Omega-3 fatty acid supplementation may have an inverse relationship with the risk of dementia and cognitive decline. People who have diets rich in fish would have a significantly lower risk of dementia and Alzheimer’s disease. Omega-3 fatty acid supplements may slow cognitive decline in some patients with very mild Alzheimer’s disease, though they do not appear to affect those with more advanced cases. A study by researchers at Tufts University in Boston found that people with the highest blood levels of DHA had a 47% lower risk of developing dementia and a 39% lower risk of developing Alzheimer’s. The study analyzed the blood of 899 men and women with an average age of 76. All participants were free of dementia at the beginning of the study and underwent neuropsychological testing after giving their initial blood sample. In patients with mild cognitive impairment, a significant improvement in the cognitive portion of the Alzheimer’s disease Assessment Scale (ADAS-cog) was noted.
According to research, the last three months of pregnancy are a crucial time for pregnant women to take fish oil supplements, as the baby′s brain experiences a growth spurt during that time, which continues through the first few months of the infant′s life. The evidence is increasingly accumulating about the benefits of high omega-3 fatty acid content in the fish oil supplements during pregnancy. These healthy fats are beneficial to the brain development of a healthy baby while in the womb. A baby while in the womb and as newborn depends entirely on the mother for omega-3 fatty acids as they cannot produce these fatty acids. Hence, the maternal omega-3 status during pregnancy is critical for the omega-3 status in the newborn because these nutrients are key building blocks for the brain and the nervous system.

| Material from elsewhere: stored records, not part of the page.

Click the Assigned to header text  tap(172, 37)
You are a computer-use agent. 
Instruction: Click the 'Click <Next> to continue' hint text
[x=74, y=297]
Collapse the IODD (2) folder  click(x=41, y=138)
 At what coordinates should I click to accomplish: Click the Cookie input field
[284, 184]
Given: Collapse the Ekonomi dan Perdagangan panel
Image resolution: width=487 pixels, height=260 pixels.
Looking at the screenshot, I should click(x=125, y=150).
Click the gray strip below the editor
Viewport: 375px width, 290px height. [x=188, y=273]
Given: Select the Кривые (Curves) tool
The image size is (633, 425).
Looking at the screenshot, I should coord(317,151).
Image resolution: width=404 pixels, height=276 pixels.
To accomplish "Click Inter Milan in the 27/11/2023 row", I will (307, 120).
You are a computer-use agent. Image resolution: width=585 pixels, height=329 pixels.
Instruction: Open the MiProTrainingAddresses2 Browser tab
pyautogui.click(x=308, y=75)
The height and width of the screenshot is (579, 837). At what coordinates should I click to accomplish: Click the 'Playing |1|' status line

Yet, many pregnant women lack the important omega-3 fatty acids in their diet. Therefore improving maternal omega-3 status throughout pregnancy and lactation ultimately benefits the infant.
Fish oil supplements taken during pregnancy help in the proper development of a baby′s brain and IQ, improve eyesight and lead to fewer behavioral problems later in life.
A recent study also shows improved hand-eye coordination and greatly improved comprehension in children whose mothers were given either high-dose fish oil or olive oil during pregnancy. The researchers based their findings on 98 pregnant women, who were either given 4 g of fish oil supplements or 4 g of olive oil supplements daily from 20 weeks of pregnancy until the birth of their babies. High cord blood levels of omega-3 fatty acids at birth (from fish oil) were strongly associated with good hand-eye coordination, while low levels of omega-6 fatty acids, found in many vegetable oils, were not.
Maternal intake of omega-3 fatty acids during pregnancy and lactation may be favorable for the later mental development of children. Children whose mothers received DHA supplementation during pregnancy and lactation scored better in mental processing tests carried out at four years than children whose mothers received placebo. Intake of DHA by the mother (but not infant intake) positively correlated with the mental processing ability of the children. Hence, optimizing DHA status of expectant women may offer long-term developmental benefits to their children.